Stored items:
⁂
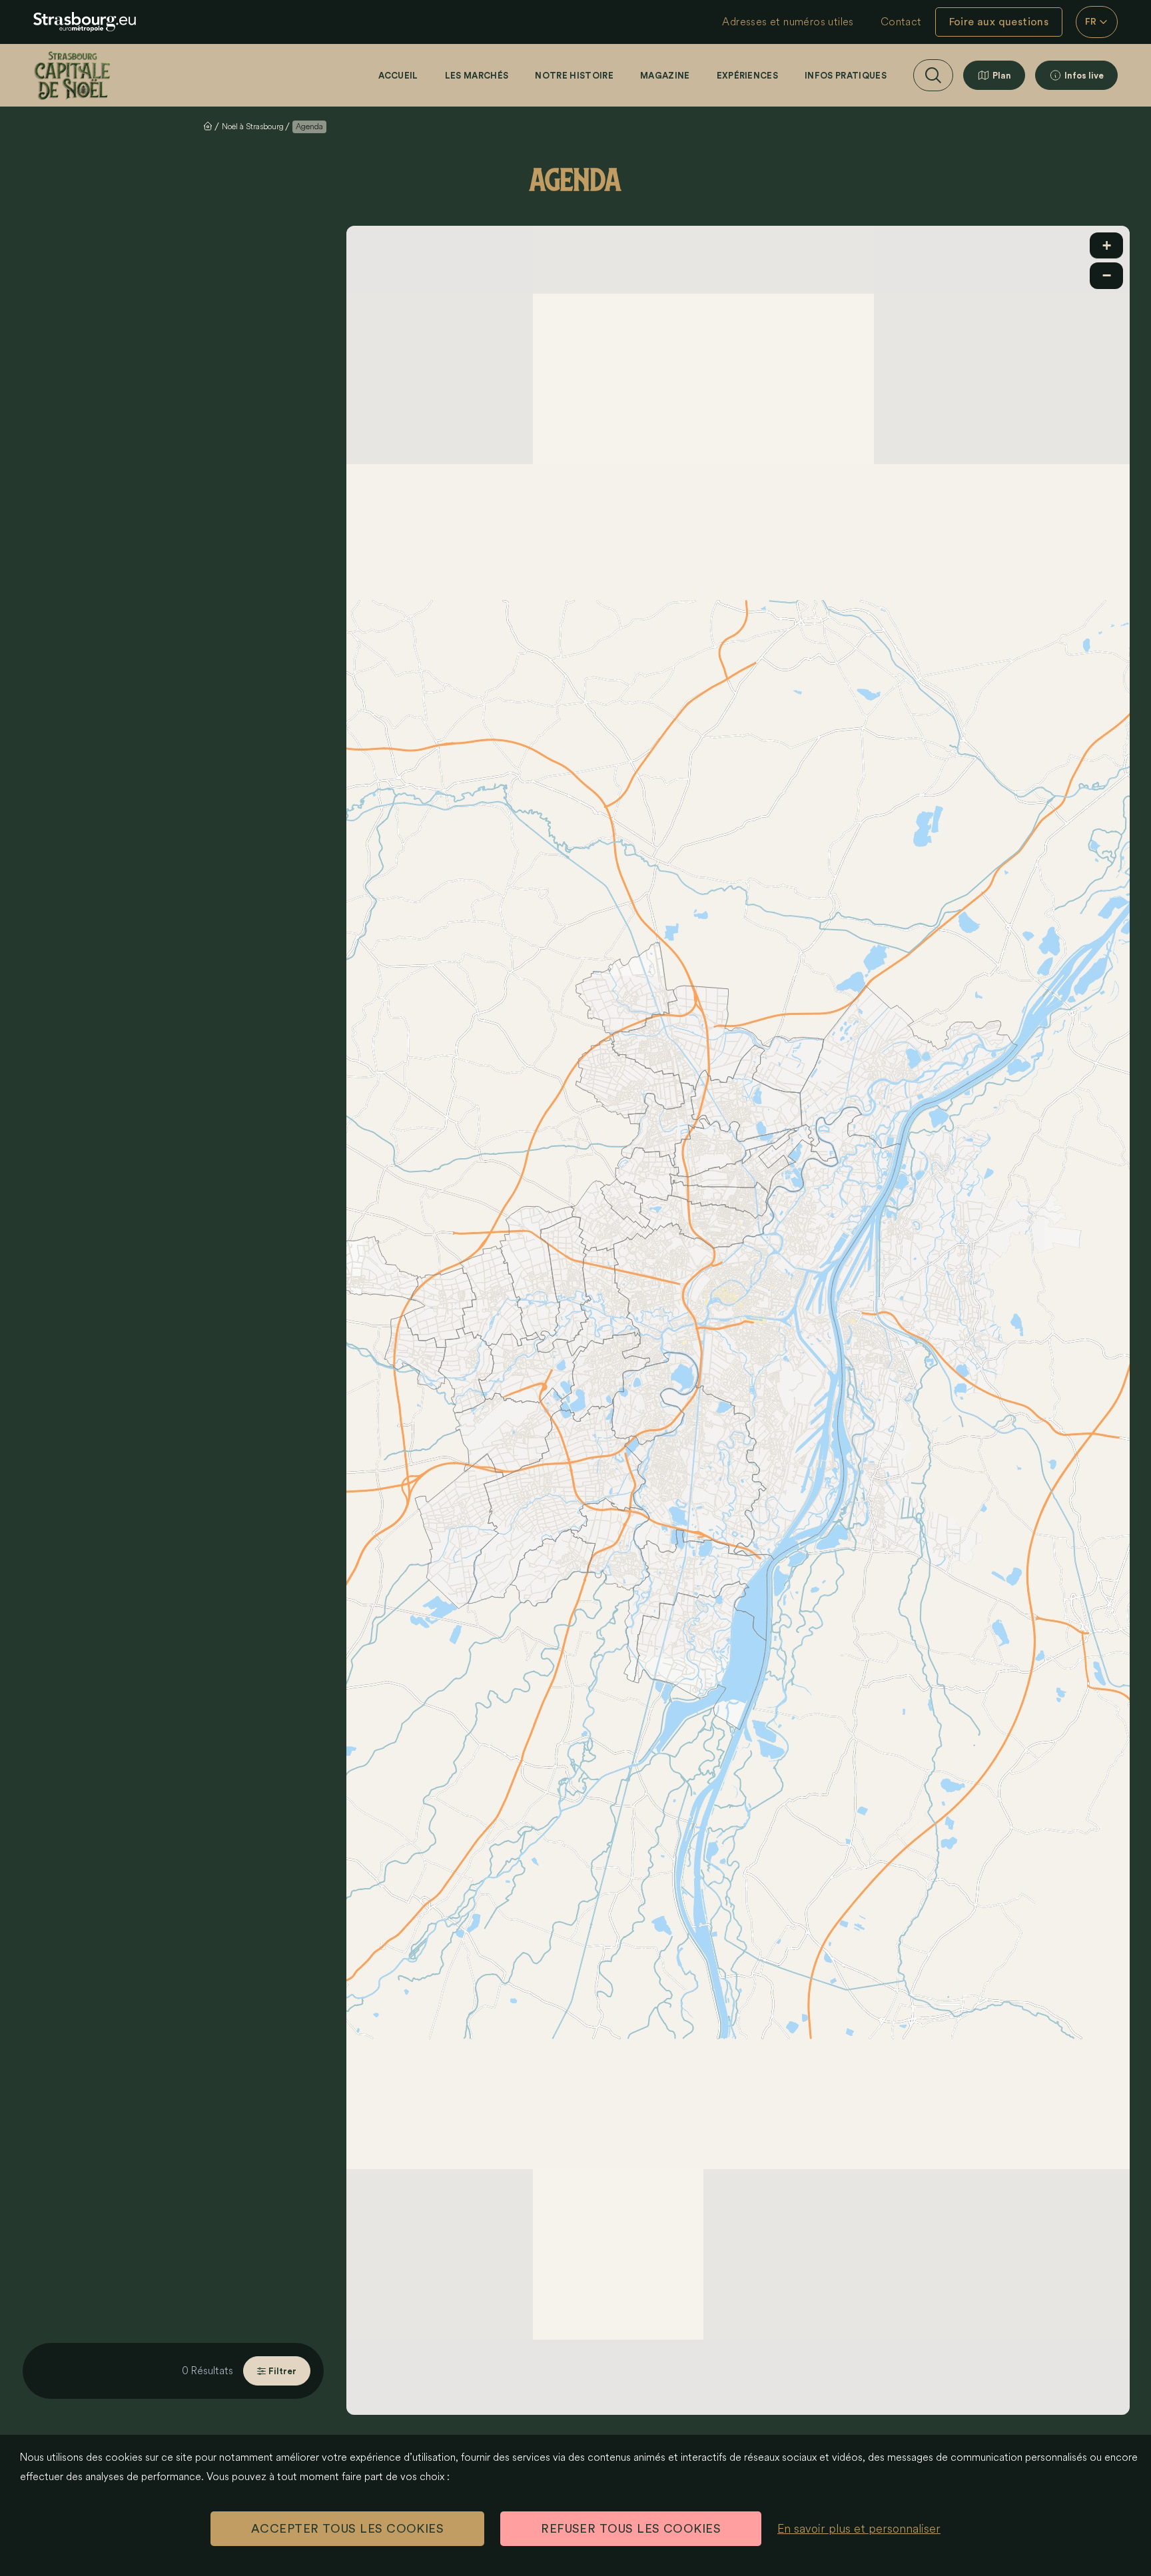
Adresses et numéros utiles (787, 22)
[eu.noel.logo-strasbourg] (84, 22)
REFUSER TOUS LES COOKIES (631, 2529)
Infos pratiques (846, 75)
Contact (901, 22)
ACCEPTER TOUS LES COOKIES (347, 2529)
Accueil (398, 75)
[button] (1106, 245)
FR (1091, 22)
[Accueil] (72, 75)
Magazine (665, 75)
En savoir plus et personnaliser (859, 2529)
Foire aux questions (999, 22)
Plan (1001, 75)
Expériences (748, 75)
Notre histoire (574, 75)
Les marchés (477, 75)
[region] (738, 1320)
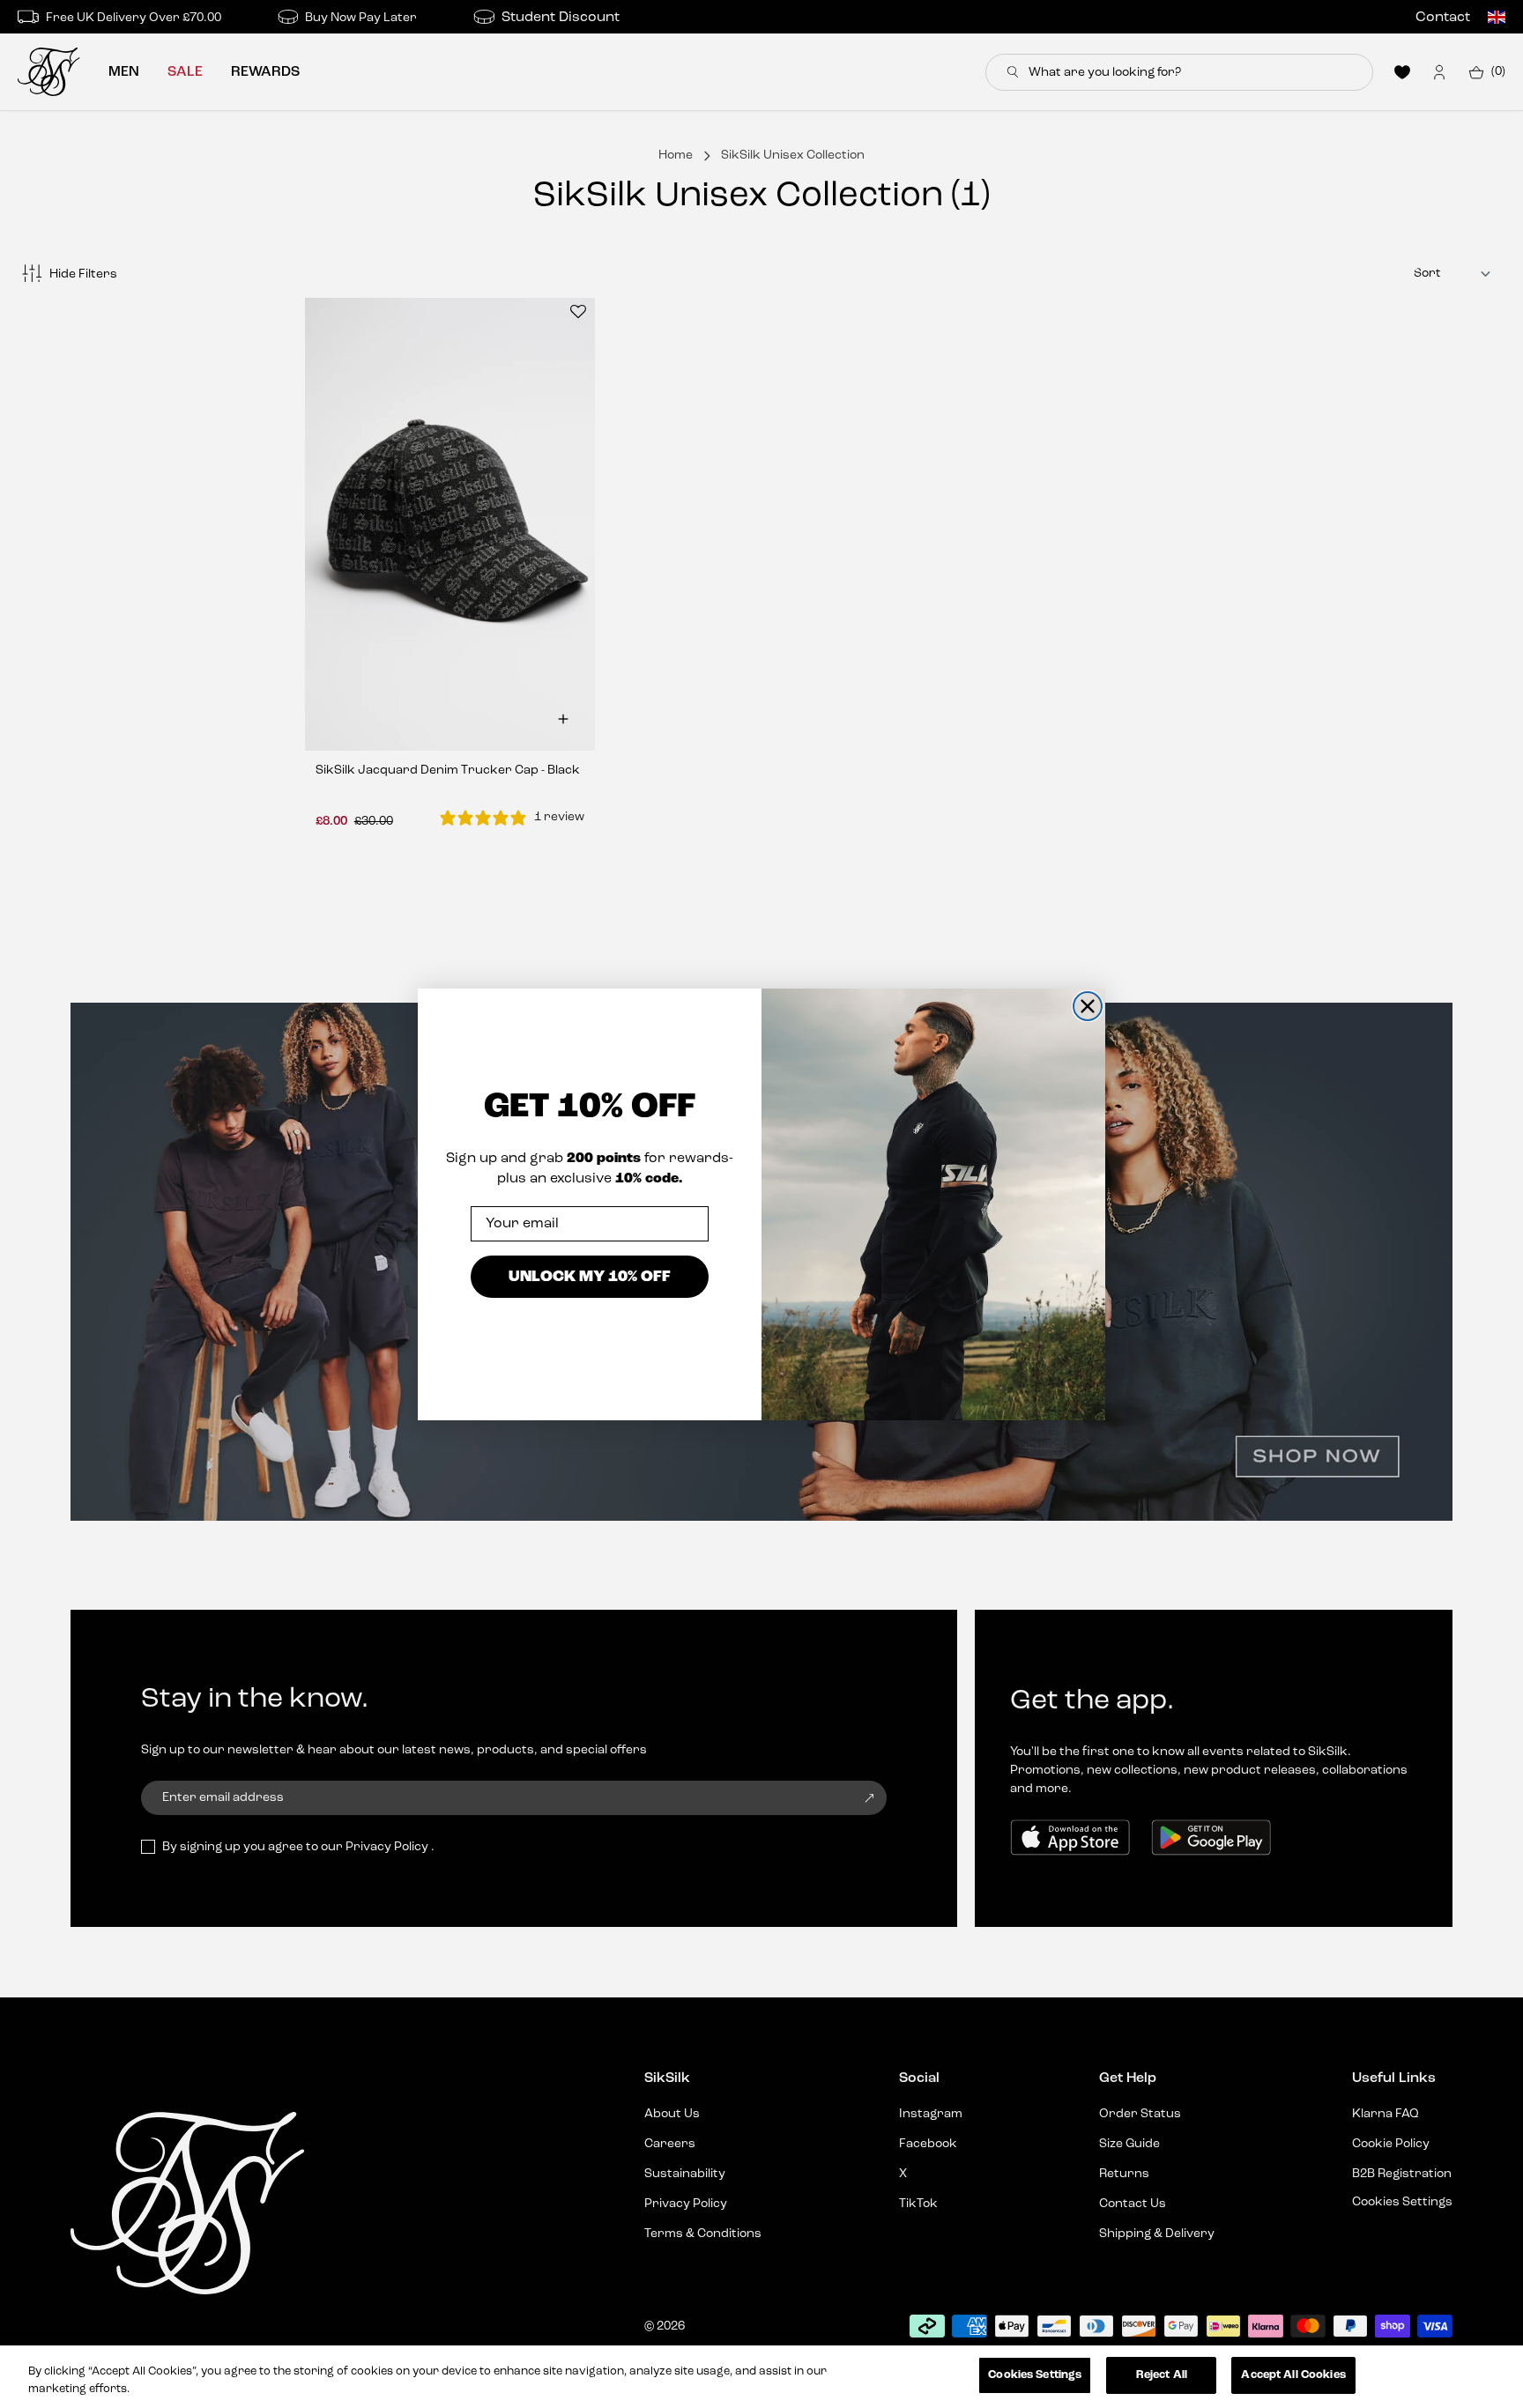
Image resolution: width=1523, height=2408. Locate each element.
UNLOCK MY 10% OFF (590, 1276)
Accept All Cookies (1293, 2375)
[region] (761, 2376)
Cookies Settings (1034, 2375)
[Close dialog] (1088, 1006)
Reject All (1161, 2375)
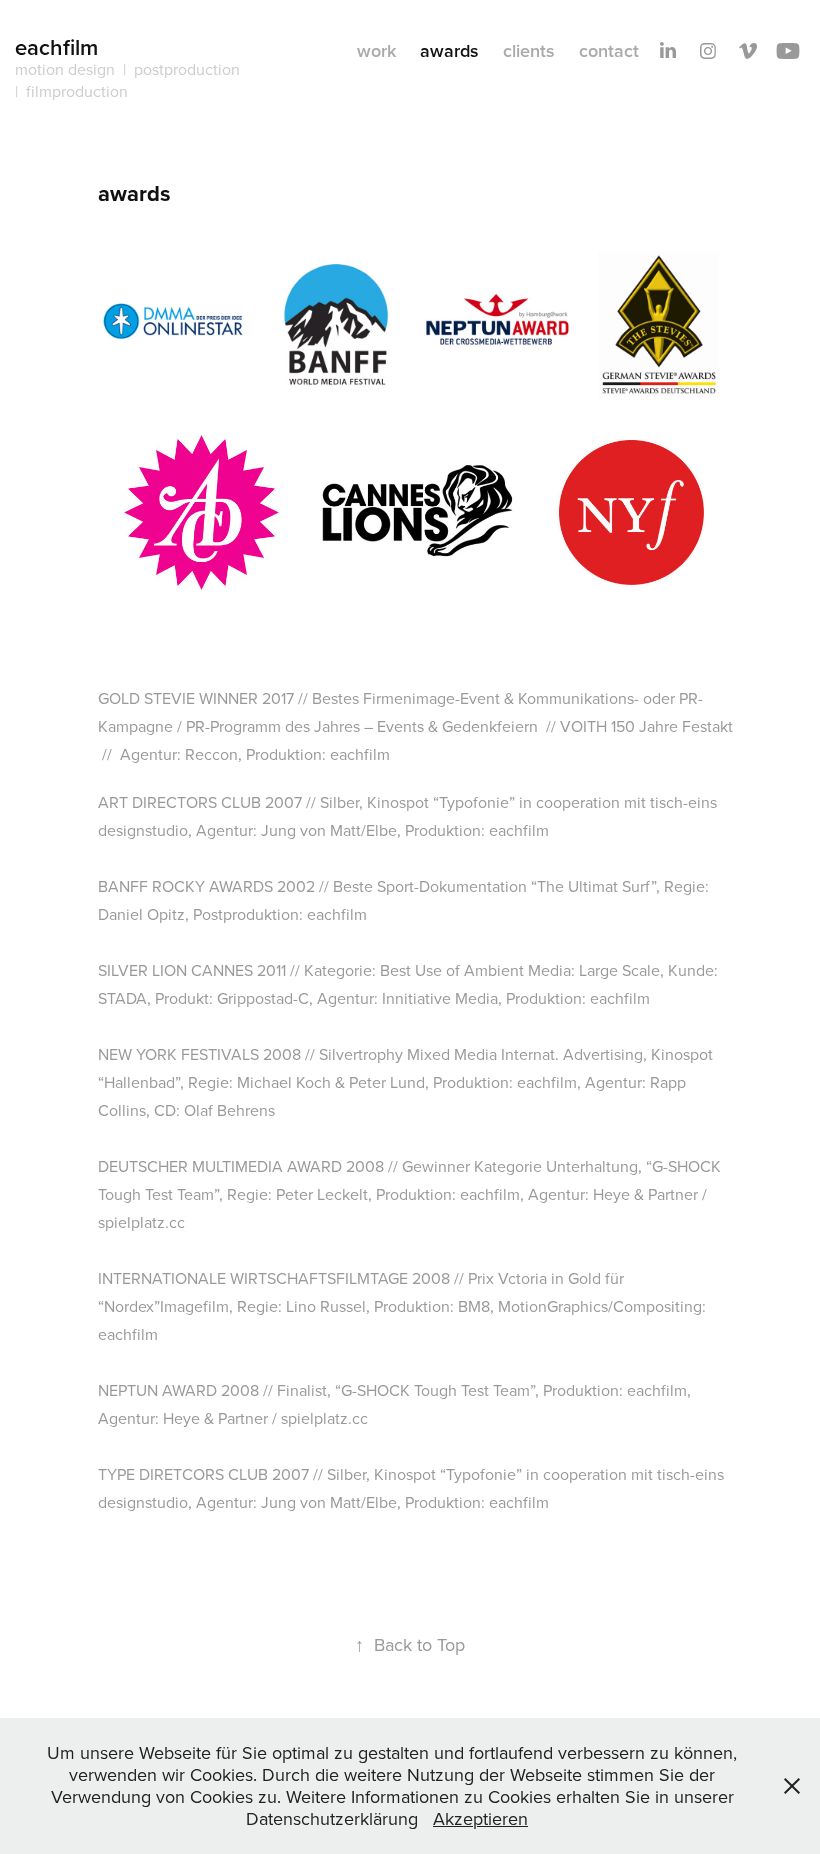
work (376, 50)
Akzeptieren (480, 1818)
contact (609, 50)
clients (529, 50)
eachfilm (56, 47)
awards (449, 50)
⁂
YOUR OBJECTIVE:
With the pictures set aside, please write out all of the records above exactly.

TASK SOLUTION:
Adresses et numéros utiles (787, 22)
[eu.noel.logo-strasbourg] (84, 22)
REFUSER TOUS LES COOKIES (631, 2529)
Infos pratiques (846, 75)
Contact (901, 22)
ACCEPTER TOUS LES COOKIES (347, 2529)
Accueil (398, 75)
[button] (1106, 245)
FR (1091, 22)
[Accueil] (72, 75)
Magazine (665, 75)
En savoir plus et personnaliser (859, 2529)
Foire aux questions (999, 22)
Plan (1001, 75)
Expériences (748, 75)
Notre histoire (574, 75)
Les marchés (477, 75)
[region] (738, 1320)
Image resolution: width=1523, height=2408. Locate each element.
UNLOCK MY 10% OFF (590, 1276)
Accept All Cookies (1293, 2375)
[region] (761, 2376)
Cookies Settings (1034, 2375)
[Close dialog] (1088, 1006)
Reject All (1161, 2375)
work (376, 50)
Akzeptieren (480, 1818)
contact (609, 50)
clients (529, 50)
eachfilm (56, 47)
awards (449, 50)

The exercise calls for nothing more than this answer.